In 1995, I attempted to start a new project between TVI, Tom, Jeanie, and me, culminating in a meeting with Tom at TVI on his one trip back to Vancouver. The concept was essentially to create a Web site that would serve as a focal point for continuing research into computer-based visual literacy and issues in art education. Tom, Jeanie and I wrote a basic proposal for the project, which Tom presented to his contacts in the UK. With TVI’s support, I looked into legal and business implications, and Tom and I batted around a name for the non-profit society that would have to be formed to support the ongoing projects. Everyone tried enthusiastically to bring the project to life, but in the end, it needed much more attention and administrative overhead than any of us could really manage. So, perhaps it was a sign that things were supposed to go forward in a different way…
Tom, to me…
As I remember him, Tom seemed to revel in “the tough stuff” – a good fight, a struggle for survival, where the moral and idealistic man can
possibly prevail. His idealism was his greatest weapon against “the philistines” that only cared about making a buck. That lowest common
denominator was far too low to be anything but a source of frustration to Tom. He continually warned us of the reality of a culture where human values and enrichments are subjugated to the needs of business and progress”. I’ve been an artist in the business world (in the financial sector no less) since 1993, and I have learned that his fears are justified. It’s sometimes difficult to even define one’s human values against the backdrop of commercialism, much less to defend them. In Canada, the culture I live in is a kind of hybrid of capitalism and socialism. I just hope that we can preserve the best of both ideologies.

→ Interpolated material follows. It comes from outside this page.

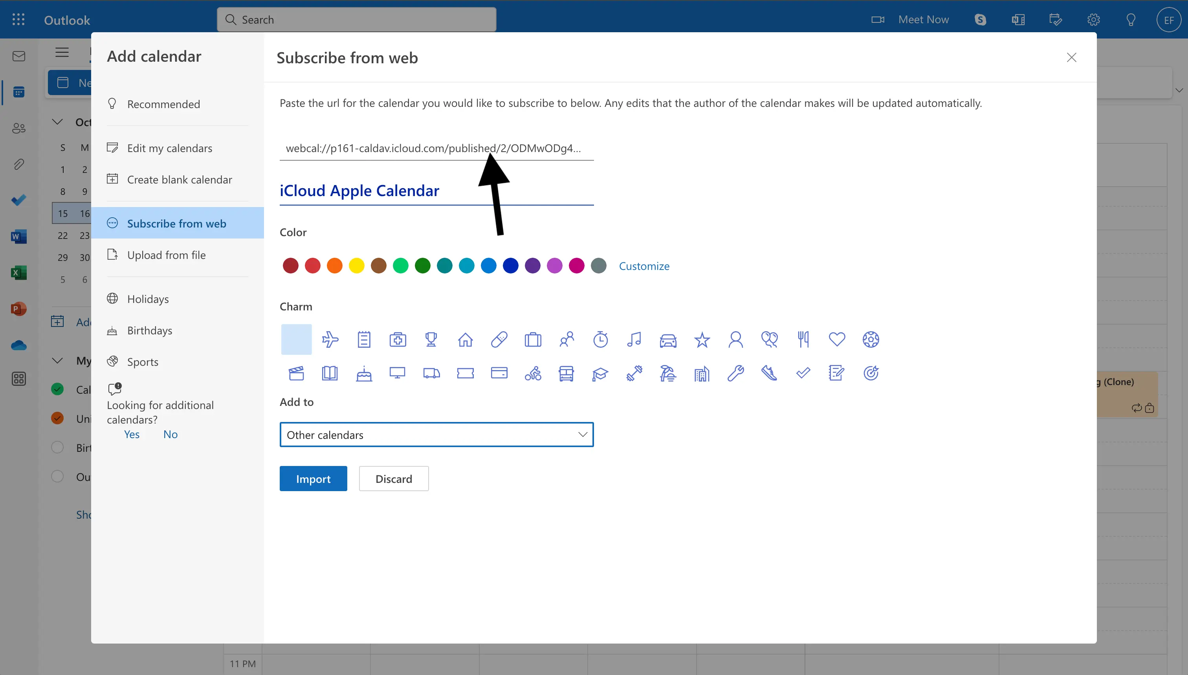Select the Holidays calendar option

pyautogui.click(x=148, y=298)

To me, Tom’s ultimate message is that a creative person cannot live in isolation from the implications of science and technology, and they can make a difference in the world by maintaining their personal integrity and staying true to their values.
Italian writer/philospher Umberto Eco once said that the relationship between professor and student is a cannibalistic one. “The professor consumes the student, and the student consumes the professor. They consume each other, but when it works, it’s a good lunch.” I feel that I am forever indebted to Tom for inviting me to his table.
Tom passed away on December 28, 1997 in Bristol, England. A scholarship has been started in his name at the Emily Carr Institute of Art and Design in Vancouver, BC, Canada.
E. John Love
February 11, 1998.
|“Tom Hudson began his career as an artist and educator in Britian where, together with Victor Pasmore and Harry Thurbron, he developed the initial Basic and Foundation Courses. His experimental and innovative ideas had a very considerable effect on upon Art and Design Education. Sir Herbert Read, when opening the ‘Visual Adventure’ in New York in 1964, said of Tom Hudson’s Contribution “he has done more than anyone else to change and develop Art Education in Britain.Formerly Director of Studies at Cardiff College of Art and Design, Tom Hudson was appointed Dean of Instruction at the Emily Carr College of Art and Design in British Columbia and has worked internationally, including consultancy positions and lecture tours in Europe, Canada, USA, Brazil, Turkey and Japan. He served as consultant to UNESCO in Paris and to the City of Brasilia.Numerous writings have been published internationally, copies of which are accessible in the National Archives of Art and Design Education at Bretton Hall.
Having ‘retired’ recently from the Emily Carr Institute his most recent achievements include television series and distance learning courses, all award winning.”